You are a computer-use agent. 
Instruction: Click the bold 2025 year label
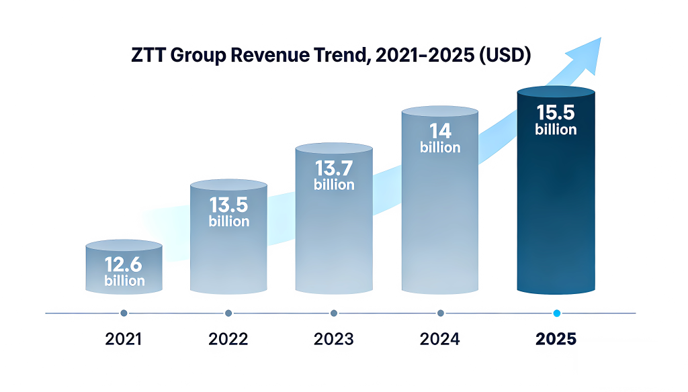[556, 339]
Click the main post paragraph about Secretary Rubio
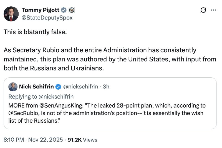Viewport: 222px width, 148px height. click(110, 59)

[Work order] Your task is to repeat exactly the lines from the one containing "Click the main" through the end of the material, both included, and only those, without pictures.

[Solution]
Click the main post paragraph about Secretary Rubio
Viewport: 222px width, 148px height. click(110, 59)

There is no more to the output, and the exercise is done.